I appreciate the comment, but this isn't an IOPS issue from everything I can see. I have a CloudWatch dashboard setup and write throughput never break 1 MB/s and the permitted throughput to the EFS is 105 MB/s.

When the checkpoint hits, the CPU usage drops from 10% down to < 1% and pretty much just sits there. Assuming that the checkpoint takes a bit to process (let's be extremely liberal and say 5 minutes), the read/write throughput combined never breaks 100 K/s from then on.

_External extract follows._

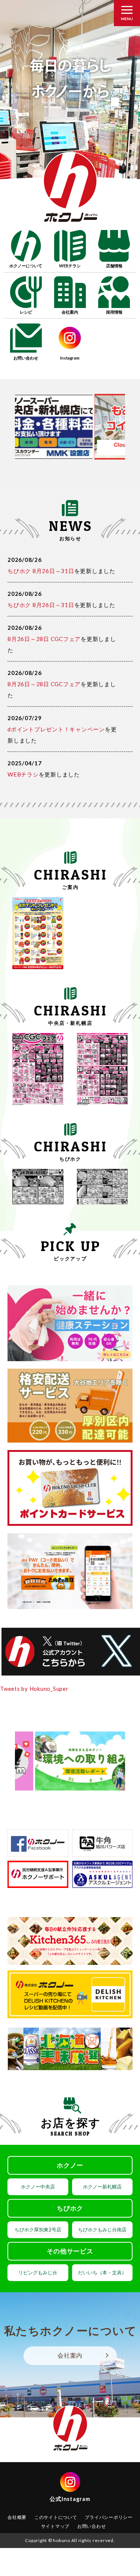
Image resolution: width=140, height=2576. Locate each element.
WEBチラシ (23, 774)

Progress is still being made, but it's just abysmally slow and there is no apparent reason for it. It's not attempting to read/write anything (of significant size), the CPU isn't busy doing anything, RAM isn't close to fully utilized, and it's downloading less from S3 than it was previously.

That said, after watching everything for the past 3 hours more closely, the following exceptions are now being thrown periodically in the debug log:

2019-02-26 21:37:41.892+0000 ERROR [o.n.b.t.p.HouseKeeper] Fatal error occurred when handling a client connection: [id: 0x58433a9d, L:/10.0.0.122:7687 - R:/69.173.127.108:48705] readAddress(..) failed: Connection timed out
io.netty.channel.unix.Errors$NativeIoException: readAddress(..) failed: Connection timed out
        at io.netty.channel.unix.Errors.newIOException(Errors.java:122)
        at io.netty.channel.unix.Errors.ioResult(Errors.java:146)
        at io.netty.channel.unix.FileDescriptor.readAddress(FileDescriptor.java:178)
        at io.netty.channel.epoll.AbstractEpollChannel.doReadBytes(AbstractEpollChannel.java:343)
        at io.netty.channel.epoll.AbstractEpollStreamChannel$EpollStreamUnsafe.epollInReady(AbstractEpollStreamChannel.java:785)
        at io.netty.channel.epoll.EpollEventLoop.processReady(EpollEventLoop.java:421)
        at io.netty.channel.epoll.EpollEventLoop.run(EpollEventLoop.java:321)
        at io.netty.util.concurrent.SingleThreadEventExecutor$5.run(SingleThreadEventExecutor.java:897)
        at java.lang.Thread.run(Thread.java:748)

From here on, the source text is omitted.